>> start

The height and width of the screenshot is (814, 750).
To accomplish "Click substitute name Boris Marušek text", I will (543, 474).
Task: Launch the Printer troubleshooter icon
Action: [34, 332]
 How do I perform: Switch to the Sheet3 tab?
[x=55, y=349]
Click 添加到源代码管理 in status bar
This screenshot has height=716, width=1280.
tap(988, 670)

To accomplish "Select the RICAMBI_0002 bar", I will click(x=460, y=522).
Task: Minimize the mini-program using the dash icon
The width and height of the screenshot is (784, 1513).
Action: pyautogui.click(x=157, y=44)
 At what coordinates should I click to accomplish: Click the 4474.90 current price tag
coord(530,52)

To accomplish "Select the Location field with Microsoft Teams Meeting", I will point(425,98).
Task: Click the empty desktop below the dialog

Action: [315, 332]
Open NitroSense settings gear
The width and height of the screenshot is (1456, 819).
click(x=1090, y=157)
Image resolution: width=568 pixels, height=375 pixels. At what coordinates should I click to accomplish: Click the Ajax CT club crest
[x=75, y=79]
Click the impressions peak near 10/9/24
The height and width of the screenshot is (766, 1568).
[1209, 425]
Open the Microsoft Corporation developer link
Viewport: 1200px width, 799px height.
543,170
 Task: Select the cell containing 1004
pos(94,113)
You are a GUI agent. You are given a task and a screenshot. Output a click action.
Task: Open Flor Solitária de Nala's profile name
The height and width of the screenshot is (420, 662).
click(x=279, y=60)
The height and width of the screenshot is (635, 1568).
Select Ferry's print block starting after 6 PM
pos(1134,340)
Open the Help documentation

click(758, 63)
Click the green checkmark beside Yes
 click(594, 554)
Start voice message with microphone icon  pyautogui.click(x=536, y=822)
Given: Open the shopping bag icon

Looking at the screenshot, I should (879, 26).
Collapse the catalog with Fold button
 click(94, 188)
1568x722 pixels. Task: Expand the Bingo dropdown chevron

>> end

= Problem details =
Can you print all the items above again, line for line and unchanged?

= In response =
The height and width of the screenshot is (814, 750).
To accomplish "Click substitute name Boris Marušek text", I will (543, 474).
Task: Launch the Printer troubleshooter icon
Action: [34, 332]
 How do I perform: Switch to the Sheet3 tab?
[x=55, y=349]
Click 添加到源代码管理 in status bar
This screenshot has height=716, width=1280.
tap(988, 670)

To accomplish "Select the RICAMBI_0002 bar", I will click(x=460, y=522).
Task: Minimize the mini-program using the dash icon
The width and height of the screenshot is (784, 1513).
Action: pyautogui.click(x=157, y=44)
 At what coordinates should I click to accomplish: Click the 4474.90 current price tag
coord(530,52)

To accomplish "Select the Location field with Microsoft Teams Meeting", I will point(425,98).
Task: Click the empty desktop below the dialog

Action: [315, 332]
Open NitroSense settings gear
The width and height of the screenshot is (1456, 819).
click(x=1090, y=157)
Image resolution: width=568 pixels, height=375 pixels. At what coordinates should I click to accomplish: Click the Ajax CT club crest
[x=75, y=79]
Click the impressions peak near 10/9/24
The height and width of the screenshot is (766, 1568).
[1209, 425]
Open the Microsoft Corporation developer link
Viewport: 1200px width, 799px height.
543,170
 Task: Select the cell containing 1004
pos(94,113)
You are a GUI agent. You are given a task and a screenshot. Output a click action.
Task: Open Flor Solitária de Nala's profile name
The height and width of the screenshot is (420, 662).
click(x=279, y=60)
The height and width of the screenshot is (635, 1568).
Select Ferry's print block starting after 6 PM
pos(1134,340)
Open the Help documentation

click(758, 63)
Click the green checkmark beside Yes
 click(594, 554)
Start voice message with microphone icon  pyautogui.click(x=536, y=822)
Given: Open the shopping bag icon

Looking at the screenshot, I should (879, 26).
Collapse the catalog with Fold button
 click(94, 188)
1568x722 pixels. Task: Expand the Bingo dropdown chevron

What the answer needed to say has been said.